The big problem, medically, says Kutcher, is that “we are not even close to understanding the connections that might exist between sports, concussions, depression, suicide, and CTE,” so that linking concussions with suicides, is, in his view, “tenuous, and in a greater sense, also quite irresponsible.”  Again, while he’s preaching to the already converted (I have been saying much the same thing for years), it is a message that all sports stakeholders need to hear.

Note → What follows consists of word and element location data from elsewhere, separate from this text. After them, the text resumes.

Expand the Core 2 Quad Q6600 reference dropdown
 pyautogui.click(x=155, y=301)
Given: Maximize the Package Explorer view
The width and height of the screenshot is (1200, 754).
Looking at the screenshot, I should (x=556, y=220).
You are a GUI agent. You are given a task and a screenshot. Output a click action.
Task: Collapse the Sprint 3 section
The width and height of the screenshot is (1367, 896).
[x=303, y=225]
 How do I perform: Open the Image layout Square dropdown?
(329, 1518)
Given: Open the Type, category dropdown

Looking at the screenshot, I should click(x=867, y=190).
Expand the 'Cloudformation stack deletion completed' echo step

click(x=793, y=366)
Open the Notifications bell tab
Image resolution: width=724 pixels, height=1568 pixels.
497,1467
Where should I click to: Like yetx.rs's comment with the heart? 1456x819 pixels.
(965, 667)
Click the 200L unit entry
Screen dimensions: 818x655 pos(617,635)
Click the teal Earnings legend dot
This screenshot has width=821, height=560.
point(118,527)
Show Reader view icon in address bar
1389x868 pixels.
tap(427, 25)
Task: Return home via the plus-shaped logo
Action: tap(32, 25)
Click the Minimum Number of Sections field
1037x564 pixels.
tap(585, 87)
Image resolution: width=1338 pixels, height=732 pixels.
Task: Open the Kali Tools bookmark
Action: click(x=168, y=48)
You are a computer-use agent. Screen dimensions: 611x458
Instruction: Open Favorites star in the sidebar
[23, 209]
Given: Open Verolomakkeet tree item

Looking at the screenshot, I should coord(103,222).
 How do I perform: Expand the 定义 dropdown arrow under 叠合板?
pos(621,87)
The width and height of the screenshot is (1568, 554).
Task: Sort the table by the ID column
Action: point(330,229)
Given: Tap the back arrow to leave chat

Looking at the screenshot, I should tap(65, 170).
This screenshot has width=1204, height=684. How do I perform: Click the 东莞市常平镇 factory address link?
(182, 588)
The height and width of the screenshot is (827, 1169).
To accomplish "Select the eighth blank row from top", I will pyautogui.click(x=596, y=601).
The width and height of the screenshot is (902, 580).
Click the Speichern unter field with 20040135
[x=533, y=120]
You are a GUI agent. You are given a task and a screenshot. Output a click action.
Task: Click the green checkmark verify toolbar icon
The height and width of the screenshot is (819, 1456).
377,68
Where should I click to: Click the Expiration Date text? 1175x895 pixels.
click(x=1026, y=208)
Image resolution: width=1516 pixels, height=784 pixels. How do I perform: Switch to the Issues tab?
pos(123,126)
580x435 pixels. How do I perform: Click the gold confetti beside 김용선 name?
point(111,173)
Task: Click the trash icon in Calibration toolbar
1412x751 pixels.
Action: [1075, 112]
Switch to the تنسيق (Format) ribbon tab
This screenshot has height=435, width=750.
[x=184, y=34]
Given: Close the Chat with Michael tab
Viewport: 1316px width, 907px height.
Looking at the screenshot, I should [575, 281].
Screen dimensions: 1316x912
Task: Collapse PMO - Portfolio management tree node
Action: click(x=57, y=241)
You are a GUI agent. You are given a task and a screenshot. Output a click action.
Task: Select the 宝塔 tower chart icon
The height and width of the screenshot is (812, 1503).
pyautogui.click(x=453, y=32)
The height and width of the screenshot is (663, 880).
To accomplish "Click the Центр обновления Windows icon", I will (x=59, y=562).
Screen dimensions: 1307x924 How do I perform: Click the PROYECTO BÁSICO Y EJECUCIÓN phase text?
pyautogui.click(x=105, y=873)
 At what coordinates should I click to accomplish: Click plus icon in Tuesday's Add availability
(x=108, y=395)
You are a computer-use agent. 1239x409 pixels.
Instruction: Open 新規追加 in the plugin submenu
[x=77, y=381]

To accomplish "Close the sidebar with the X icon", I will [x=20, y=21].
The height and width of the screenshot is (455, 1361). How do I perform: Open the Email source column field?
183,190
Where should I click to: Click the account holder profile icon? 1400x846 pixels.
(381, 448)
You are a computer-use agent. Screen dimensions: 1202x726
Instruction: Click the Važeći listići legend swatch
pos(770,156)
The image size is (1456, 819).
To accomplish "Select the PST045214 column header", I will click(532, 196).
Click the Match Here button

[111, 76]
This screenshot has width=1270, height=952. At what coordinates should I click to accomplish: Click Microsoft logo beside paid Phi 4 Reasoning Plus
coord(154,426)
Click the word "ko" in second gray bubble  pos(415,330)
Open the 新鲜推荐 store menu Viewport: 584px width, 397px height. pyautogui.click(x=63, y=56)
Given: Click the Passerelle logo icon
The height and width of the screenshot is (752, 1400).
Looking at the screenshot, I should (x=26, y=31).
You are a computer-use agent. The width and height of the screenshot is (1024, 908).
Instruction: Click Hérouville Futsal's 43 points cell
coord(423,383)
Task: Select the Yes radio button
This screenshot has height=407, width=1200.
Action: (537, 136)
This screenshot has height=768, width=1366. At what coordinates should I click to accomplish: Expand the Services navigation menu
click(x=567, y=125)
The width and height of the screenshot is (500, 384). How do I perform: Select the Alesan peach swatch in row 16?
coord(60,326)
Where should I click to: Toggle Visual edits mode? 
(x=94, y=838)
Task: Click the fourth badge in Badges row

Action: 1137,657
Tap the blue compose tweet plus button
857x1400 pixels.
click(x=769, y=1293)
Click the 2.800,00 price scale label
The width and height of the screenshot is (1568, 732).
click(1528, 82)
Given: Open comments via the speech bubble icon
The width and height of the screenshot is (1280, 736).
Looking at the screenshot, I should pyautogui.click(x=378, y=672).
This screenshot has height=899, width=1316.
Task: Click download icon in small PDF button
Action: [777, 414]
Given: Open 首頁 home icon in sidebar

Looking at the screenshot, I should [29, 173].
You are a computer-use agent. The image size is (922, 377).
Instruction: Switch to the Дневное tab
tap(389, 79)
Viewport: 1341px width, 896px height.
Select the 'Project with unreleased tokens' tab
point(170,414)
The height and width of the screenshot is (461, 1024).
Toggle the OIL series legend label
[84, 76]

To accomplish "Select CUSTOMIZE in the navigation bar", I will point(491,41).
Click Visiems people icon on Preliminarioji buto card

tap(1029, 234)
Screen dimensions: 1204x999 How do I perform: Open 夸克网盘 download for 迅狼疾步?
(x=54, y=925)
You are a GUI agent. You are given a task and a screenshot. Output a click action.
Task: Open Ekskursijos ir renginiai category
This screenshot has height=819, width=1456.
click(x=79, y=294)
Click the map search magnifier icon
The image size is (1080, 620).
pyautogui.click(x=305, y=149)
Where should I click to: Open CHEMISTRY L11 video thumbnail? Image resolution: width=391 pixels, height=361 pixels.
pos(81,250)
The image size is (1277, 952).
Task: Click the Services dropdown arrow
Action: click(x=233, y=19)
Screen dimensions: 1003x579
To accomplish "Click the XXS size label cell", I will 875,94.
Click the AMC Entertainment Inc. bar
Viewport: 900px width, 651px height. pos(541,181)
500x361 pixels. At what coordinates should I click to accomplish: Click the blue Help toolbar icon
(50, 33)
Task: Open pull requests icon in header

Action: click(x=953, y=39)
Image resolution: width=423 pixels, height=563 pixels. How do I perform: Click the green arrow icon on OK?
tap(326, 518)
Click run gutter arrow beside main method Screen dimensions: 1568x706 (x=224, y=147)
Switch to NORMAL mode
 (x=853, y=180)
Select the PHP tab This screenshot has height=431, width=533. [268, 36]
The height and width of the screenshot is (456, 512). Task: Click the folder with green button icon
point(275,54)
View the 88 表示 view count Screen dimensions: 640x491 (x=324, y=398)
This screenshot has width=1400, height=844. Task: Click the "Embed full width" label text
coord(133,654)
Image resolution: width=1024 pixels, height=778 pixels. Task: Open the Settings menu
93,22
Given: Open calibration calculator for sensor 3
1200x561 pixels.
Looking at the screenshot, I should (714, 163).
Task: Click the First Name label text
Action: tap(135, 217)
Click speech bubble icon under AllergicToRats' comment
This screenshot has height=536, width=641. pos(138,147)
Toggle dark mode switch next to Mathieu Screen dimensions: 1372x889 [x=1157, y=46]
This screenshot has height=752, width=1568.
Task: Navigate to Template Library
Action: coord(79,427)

The authors then move from an expansive and philosophical discussion of the role of the media in the concussion conversation to the nuts and bolts of concussion education, laying out in a series of well-organized chapters and in step-by-step fashion how concussions are identified, diagnosed, and treated, beginning with a discussion of the use – and misuse – of baseline computerized neurocognitive tests, the need for immediate removal from play when concussion is suspected, what to do in the first few hours after concussion, and the recovery process that follows.  I found particularly helpful the way Kutcher and Gerstner divide the recovery from concussion into three phases (acute rest, relative rest, and gradual exertion phases), and use a mnemonic (B.R.A.I.N., which stands for Bike (B), Run (R), Agility (A), “In Red” (I) and No Restrictions (N)) to describe the basic framework for graduated exercise return-to-play protocol most experts recommend.